Cette condition d'âge d'éligibilité des sénateurs, qui jusqu'à ce jour n'était pas contestée, s'expliquait par des raisons autant institutionnelles que sociologiques et politiques.

Cette époque est révolue.

La sociologie politique du pays a considérablement changé de nature. L'évolution culturelle, le rajeunissement du personnel politique à tous niveaux de responsabilité, la parité hommes-femmes dans la sphère politique, la limitation du cumul des mandats, la réduction généralisée de la durée des mandats politiques et la probable limitation du nombre de mandats accomplis successivement plaident en faveur de l'abaissement de l'âge d'éligibilité au Sénat.

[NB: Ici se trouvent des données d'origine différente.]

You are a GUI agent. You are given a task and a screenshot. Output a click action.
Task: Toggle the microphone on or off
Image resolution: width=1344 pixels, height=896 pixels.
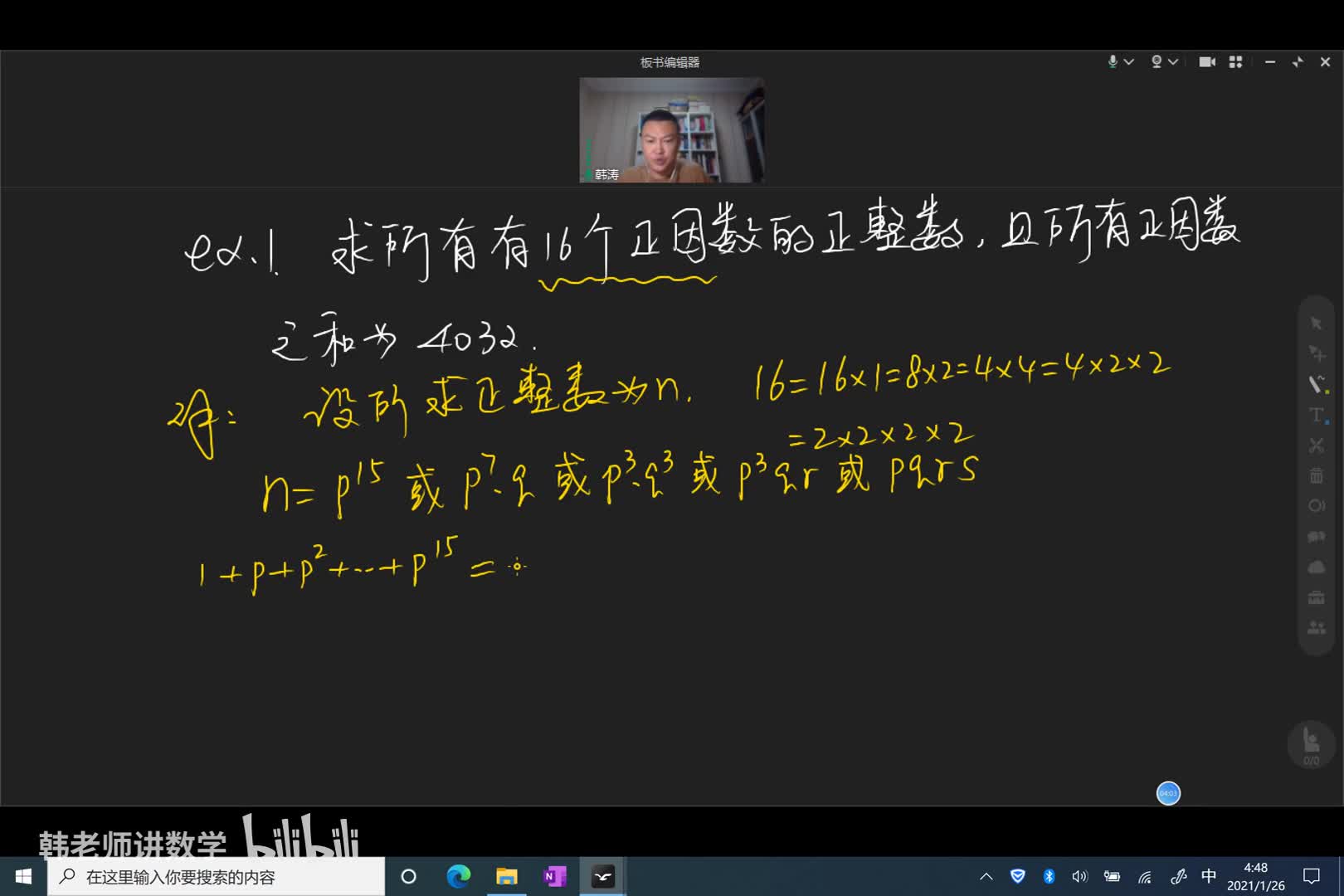point(1113,62)
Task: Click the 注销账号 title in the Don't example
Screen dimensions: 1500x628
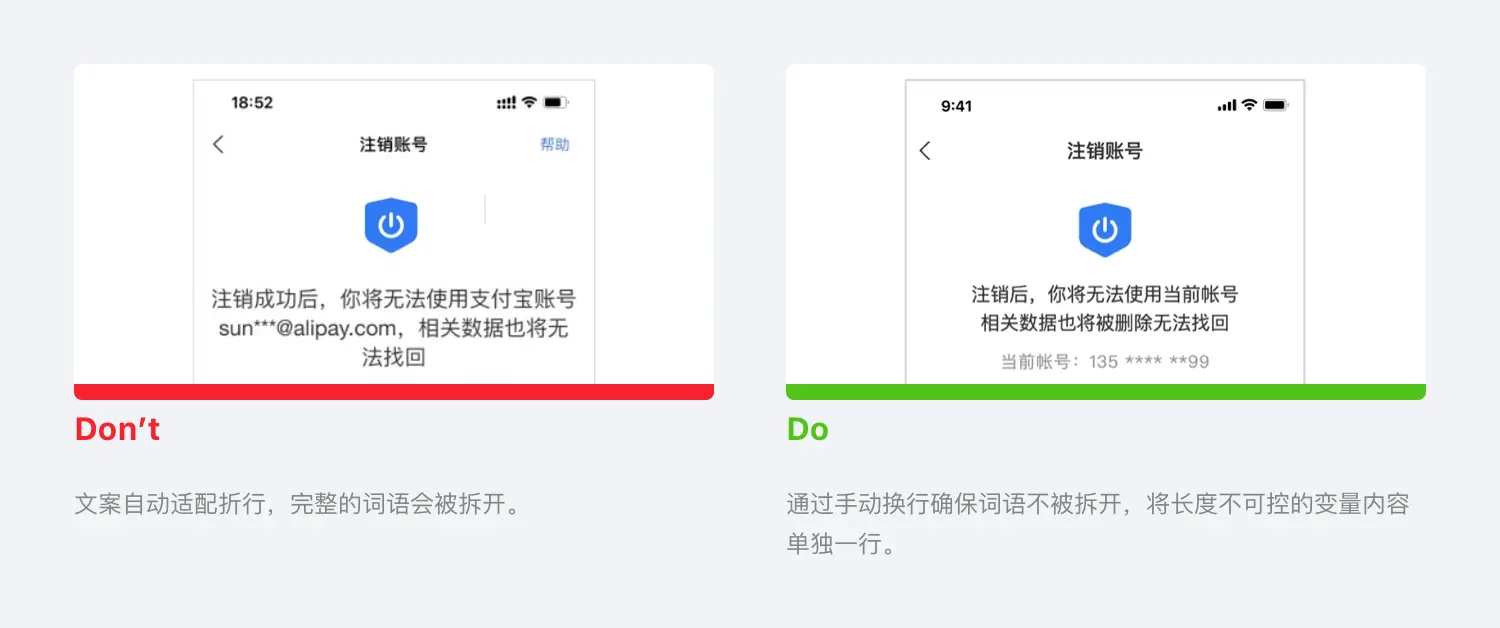Action: (394, 144)
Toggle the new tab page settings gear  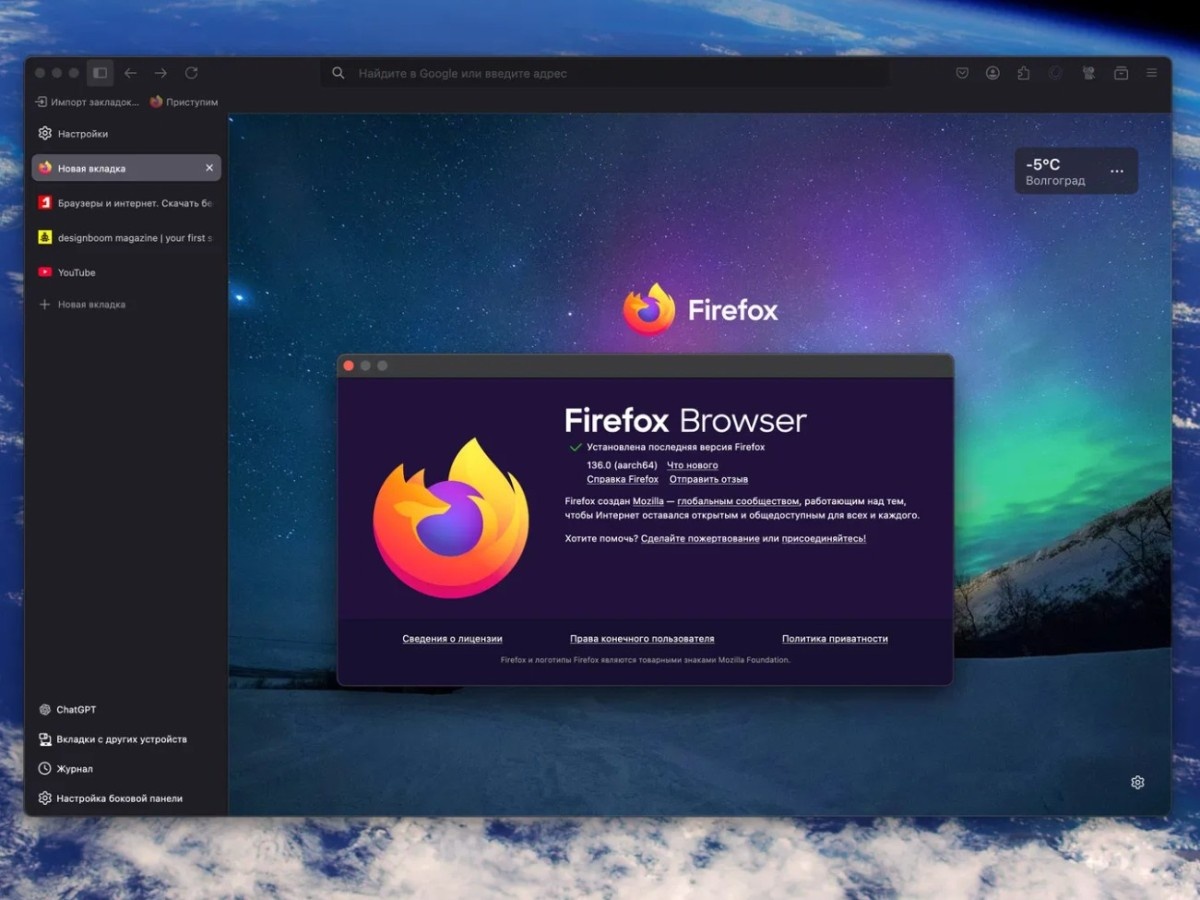click(1137, 782)
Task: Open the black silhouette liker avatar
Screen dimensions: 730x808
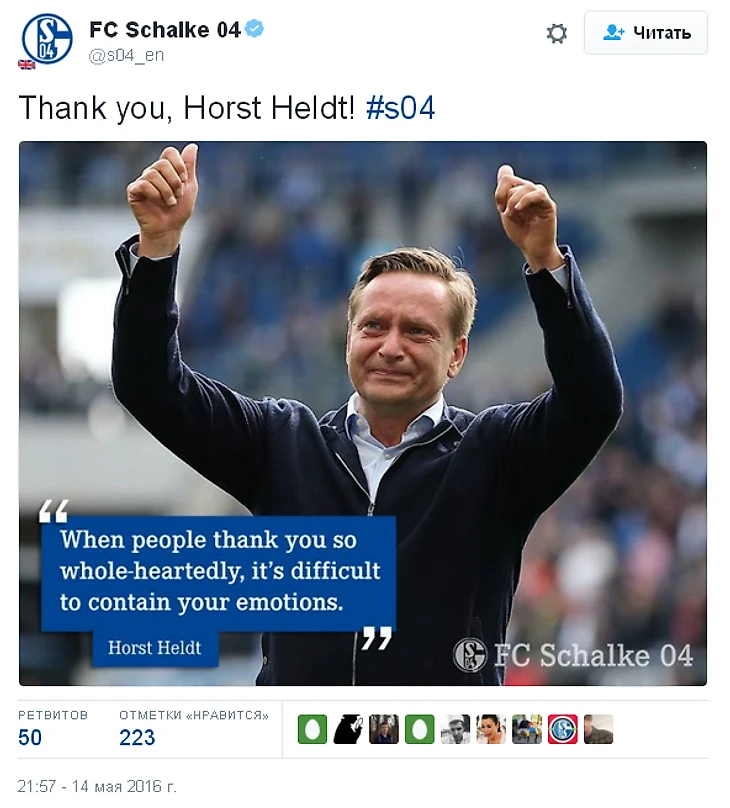Action: 348,729
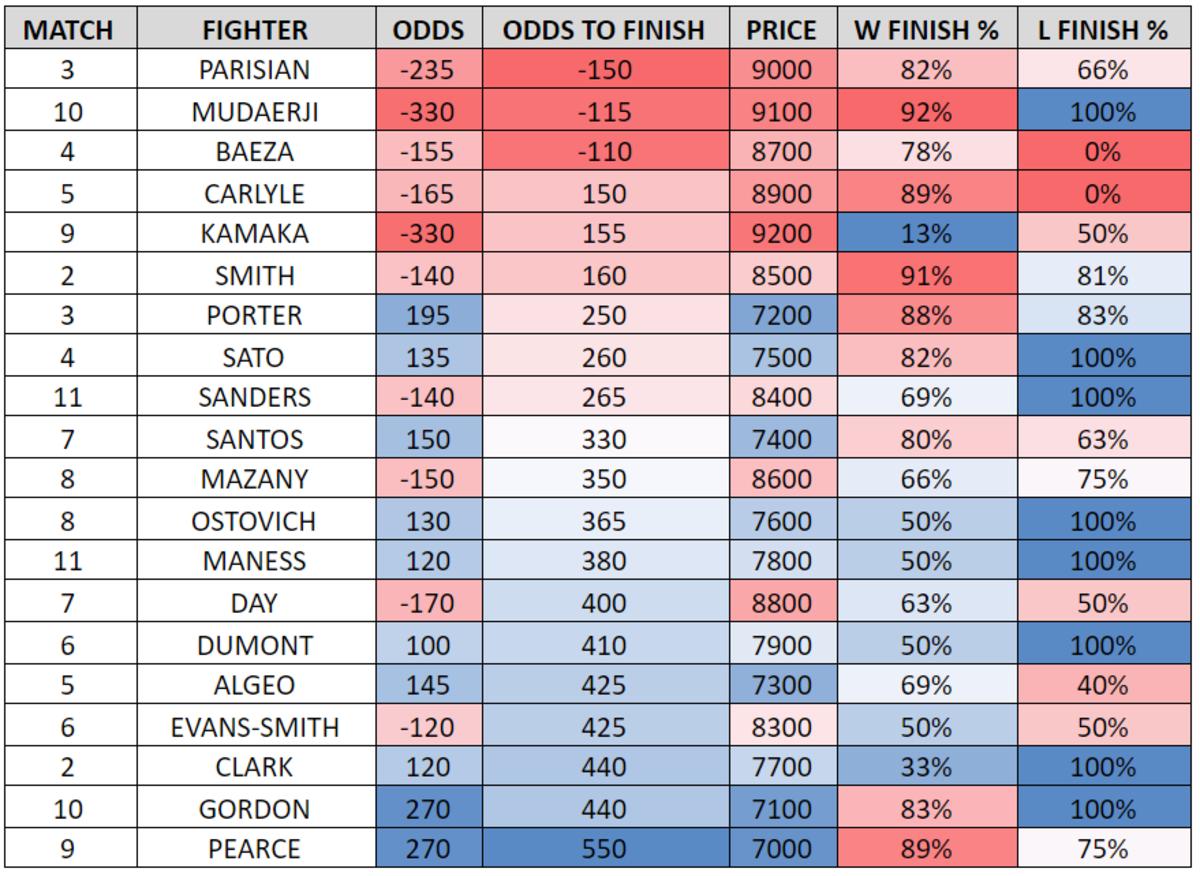Select DUMONT's 100 odds cell
Viewport: 1200px width, 876px height.
tap(429, 645)
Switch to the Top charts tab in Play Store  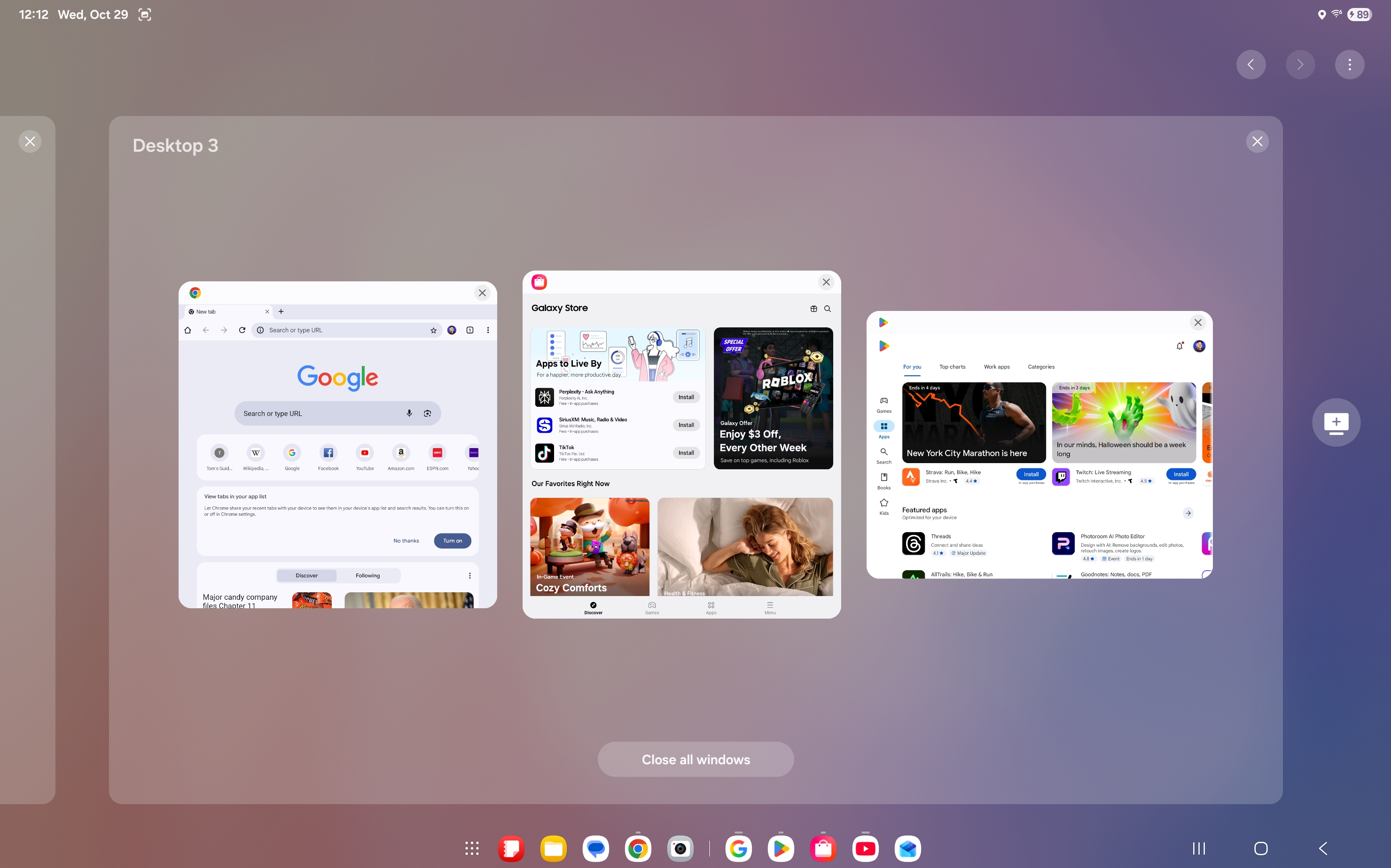pyautogui.click(x=953, y=367)
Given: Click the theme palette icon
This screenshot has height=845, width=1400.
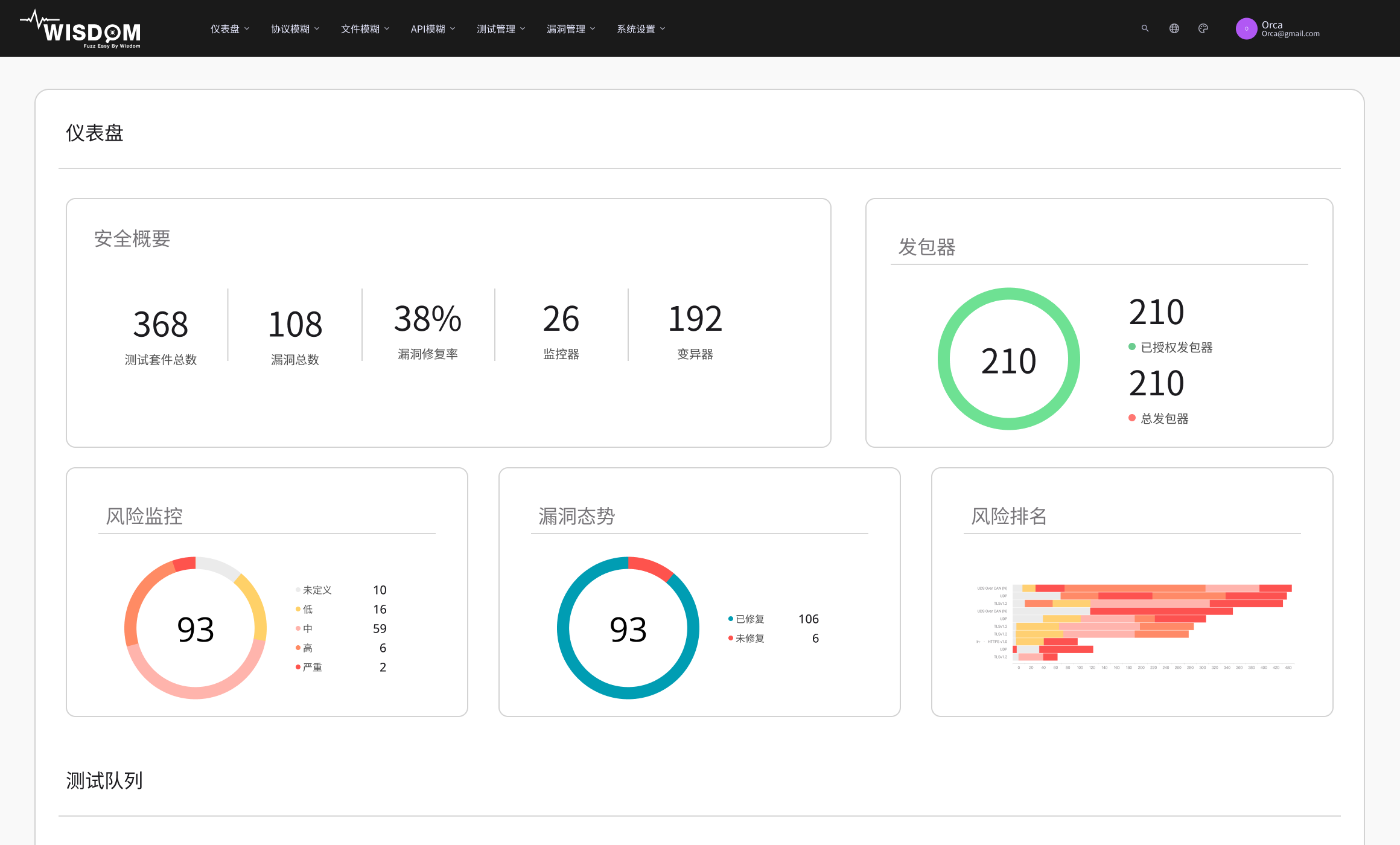Looking at the screenshot, I should pos(1203,28).
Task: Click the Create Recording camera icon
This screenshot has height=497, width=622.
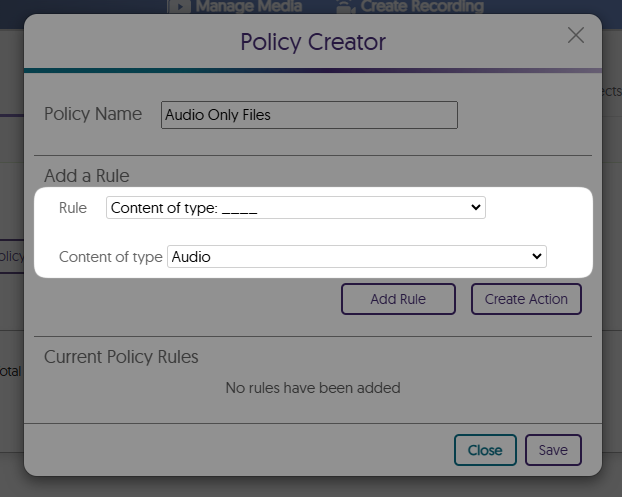Action: click(345, 6)
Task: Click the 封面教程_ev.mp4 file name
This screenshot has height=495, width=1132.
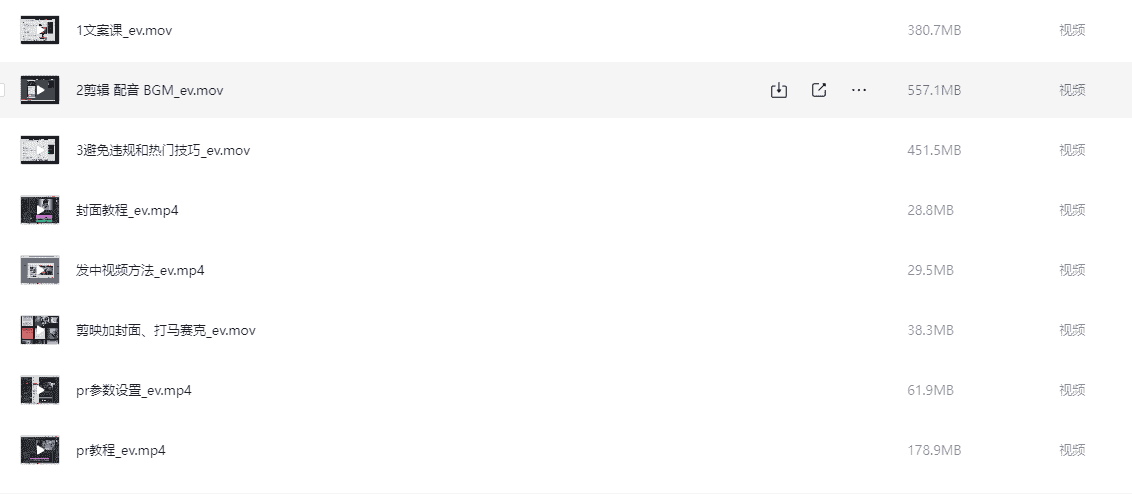Action: point(127,210)
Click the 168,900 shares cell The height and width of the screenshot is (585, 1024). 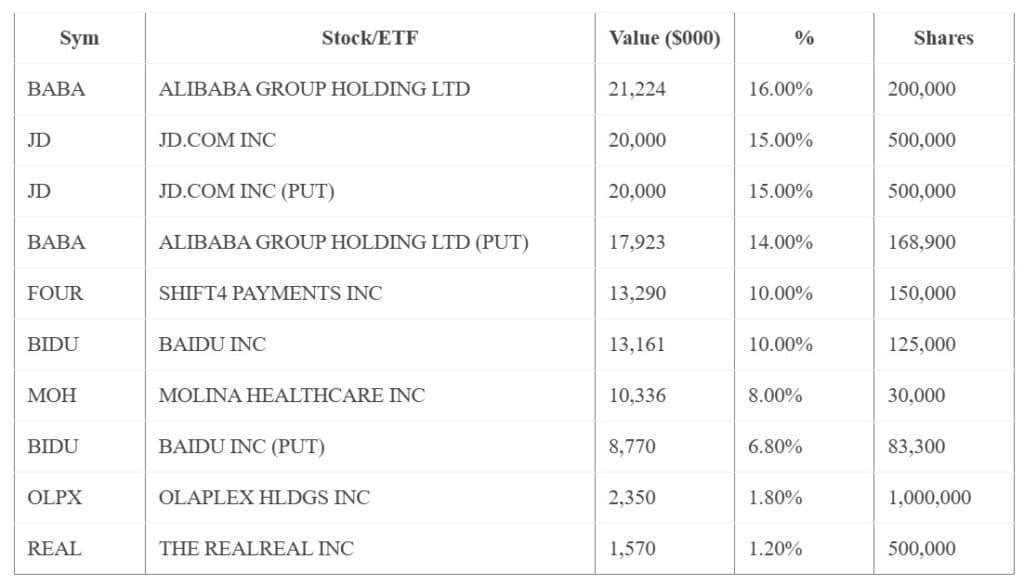[x=921, y=242]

L'image du Sénat dans l'opinion commune et sa place dans les institutions de la République n'en seront que renforcées. Il vous est proposé d'abaisser l'âge minimum d'éligibilité à vingt-trois ans révolus.

C'est pour contribuer à mettre le Sénat en adéquation avec la société française du XXI° siècle que nous vous proposons d'adopter, Mesdames, Messieurs, la présente proposition de loi organique.

PROPOSITION DE LOI ORGANIQUE

Article 1er

L'article L.O. 274 du code électoral est ainsi rédigé :

« Art. LO. 274. - Le nombre de sénateurs élus dans les départements est de 317. »

Article 2

Le premier alinéa de l'article L.O.296 du code électoral est ainsi rédigé :

« Nul ne peut être élu au Sénat s'il n'est âgé de vingt-trois ans révolus. »

Article 3

Le siège de l'ancien territoire des Afars et des Issas est supprimé.